The NFIB report presents slightly different findings than Intuit’s latest report, which showed that small business employment increased 0.17 percent in June. SurePayroll, on the other hand, reported that the hiring needle didn’t move at all from June to July.
Either way, small businesses are clearly struggling this summer to live up to their traditional billing as the country’s most powerful job engine.
“On balance, July looks like a repeat of June, few jobs and no change in the unemployment rate,” William C. Dunkelberg, NFIB chief economist, said in a statement. “So far, it has turned out to be a cruel summer of dashed hopes for meaningful job creation.”
Making matter worse, less than half of business owners hired or tried to hire new workers during the last three months, and 86 percent of those reported finding few or no qualified candidates for the positions. The results are based on the responses of 1,803 randomly-sampled members of the NFIB.
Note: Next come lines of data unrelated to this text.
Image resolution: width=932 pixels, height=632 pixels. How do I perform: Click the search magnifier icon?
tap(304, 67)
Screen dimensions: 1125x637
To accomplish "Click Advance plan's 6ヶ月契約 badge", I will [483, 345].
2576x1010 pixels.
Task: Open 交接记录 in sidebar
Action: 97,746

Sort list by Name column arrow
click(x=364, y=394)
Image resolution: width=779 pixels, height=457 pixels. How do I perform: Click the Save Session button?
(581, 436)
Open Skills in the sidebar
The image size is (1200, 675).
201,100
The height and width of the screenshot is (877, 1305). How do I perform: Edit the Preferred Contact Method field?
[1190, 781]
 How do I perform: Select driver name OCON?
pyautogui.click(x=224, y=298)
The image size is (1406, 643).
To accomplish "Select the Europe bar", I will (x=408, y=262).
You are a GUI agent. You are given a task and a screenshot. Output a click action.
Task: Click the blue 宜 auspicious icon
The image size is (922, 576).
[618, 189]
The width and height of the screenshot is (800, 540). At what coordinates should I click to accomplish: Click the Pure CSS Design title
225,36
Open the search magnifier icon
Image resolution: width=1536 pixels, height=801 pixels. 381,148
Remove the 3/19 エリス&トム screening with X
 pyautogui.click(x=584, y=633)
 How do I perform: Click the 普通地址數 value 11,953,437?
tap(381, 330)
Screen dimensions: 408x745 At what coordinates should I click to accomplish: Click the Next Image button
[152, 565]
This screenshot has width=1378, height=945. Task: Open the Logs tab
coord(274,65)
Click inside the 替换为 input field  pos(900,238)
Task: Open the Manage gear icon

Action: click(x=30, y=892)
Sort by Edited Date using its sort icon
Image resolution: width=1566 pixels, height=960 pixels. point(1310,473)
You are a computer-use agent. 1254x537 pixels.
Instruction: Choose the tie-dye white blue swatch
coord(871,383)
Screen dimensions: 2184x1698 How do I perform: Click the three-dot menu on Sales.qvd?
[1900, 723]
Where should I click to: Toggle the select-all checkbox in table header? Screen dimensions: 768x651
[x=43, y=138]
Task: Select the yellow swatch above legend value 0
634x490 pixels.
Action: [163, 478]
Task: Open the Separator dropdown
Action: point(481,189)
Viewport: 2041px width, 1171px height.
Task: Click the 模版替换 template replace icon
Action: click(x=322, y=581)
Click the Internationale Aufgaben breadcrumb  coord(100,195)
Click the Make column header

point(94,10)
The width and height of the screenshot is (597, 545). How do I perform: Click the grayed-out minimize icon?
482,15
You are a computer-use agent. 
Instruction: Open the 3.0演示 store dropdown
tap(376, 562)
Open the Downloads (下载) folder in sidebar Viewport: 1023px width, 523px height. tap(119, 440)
Only 11 percent said they plan to add to their payrolls in the coming months. Separated by region, Mid-Atlantic and Mountain state businesses plan to cut back on workers, while those in South Atlantic and Central states plan to add employees later this year.
“Job openings are highly correlated with the unemployment rate, so July offers little hope of an improvement,” Dunkleberg said.
On Friday, the Labor Department announced that the unemployment rate edged up to 8.3 percent in July, despite the economy adding a modest 163,000 jobs during the month.
The Commerce Department last week reported that the economy grew at a dismal 1.5 percent in the second quarter, down from 2 percent growth during the first three months of the year — effectively dashing hopes that the recovery would steadily pick up momentum over the course of 2012. The slump was largely attibuted to a dip in business investments, export declines and widespread cuts to government spending.